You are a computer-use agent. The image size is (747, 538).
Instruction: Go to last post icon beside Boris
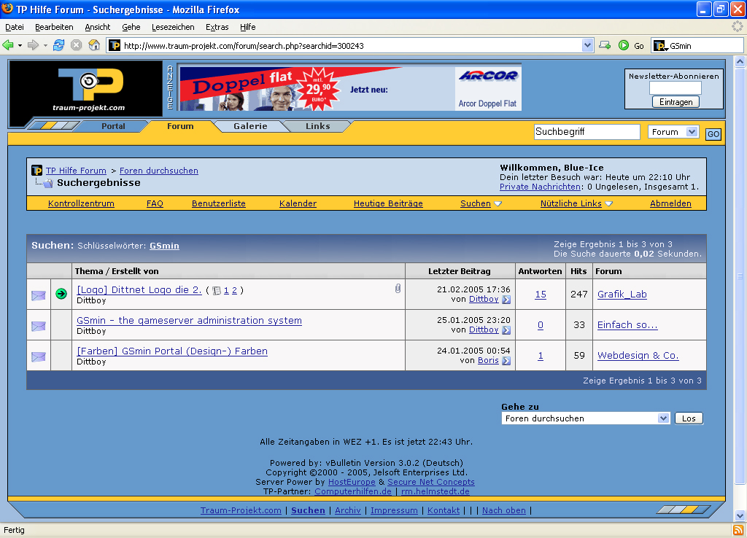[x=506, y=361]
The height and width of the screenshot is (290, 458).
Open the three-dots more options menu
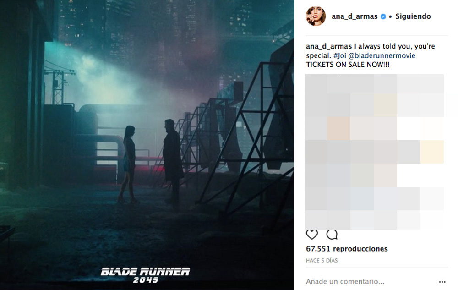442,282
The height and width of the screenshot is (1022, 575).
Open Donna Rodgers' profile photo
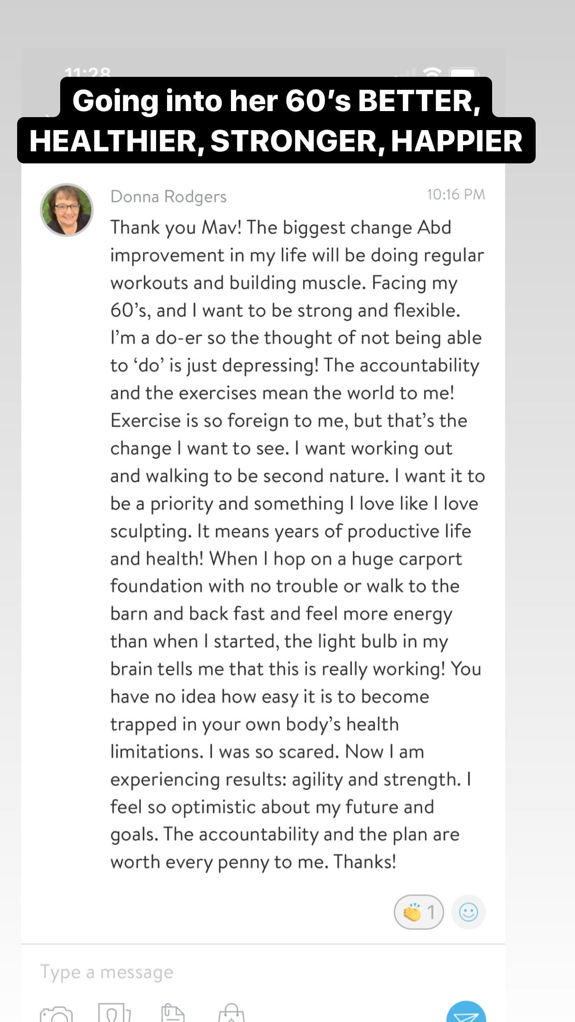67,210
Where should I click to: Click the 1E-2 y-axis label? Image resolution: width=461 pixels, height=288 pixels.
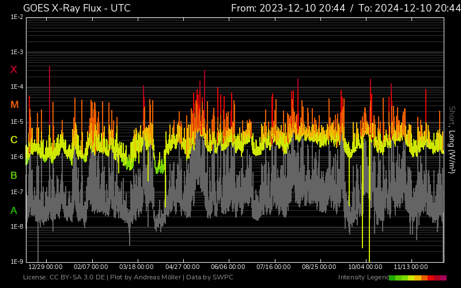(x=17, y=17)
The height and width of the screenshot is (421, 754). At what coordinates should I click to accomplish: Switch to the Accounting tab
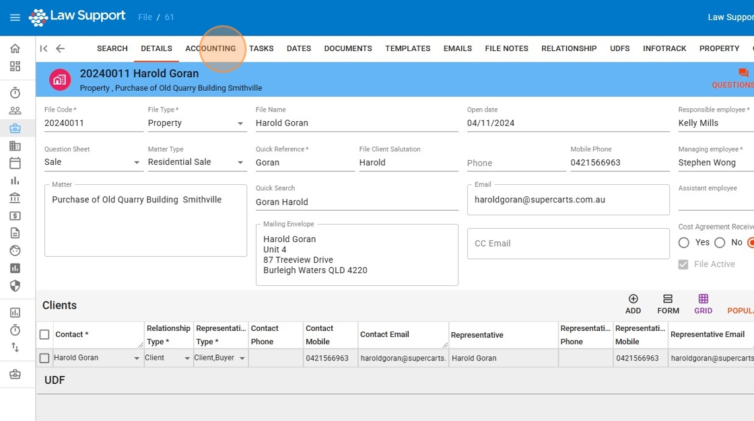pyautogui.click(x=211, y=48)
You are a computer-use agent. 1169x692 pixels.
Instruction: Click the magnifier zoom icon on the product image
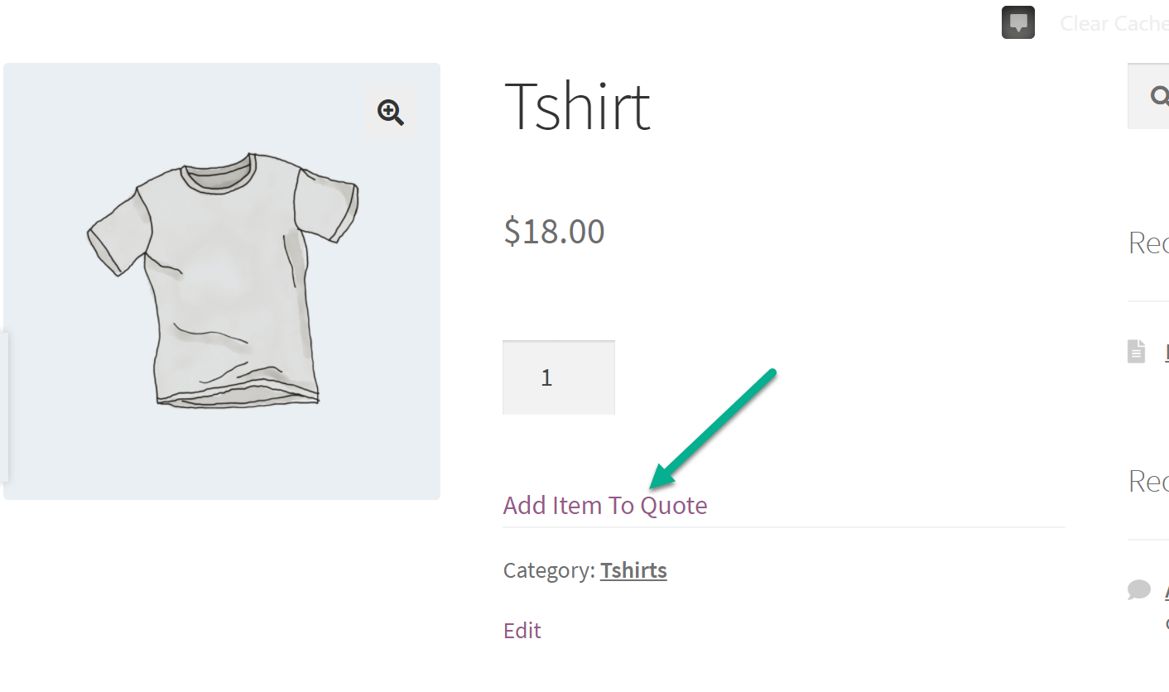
------------------------------------------------------------
Your answer should be each line from the preceding material in which the word "computer" occurs.

You are a computer-use agent. The image size is (747, 538).
You are a computer-use agent. 1169x692 pixels.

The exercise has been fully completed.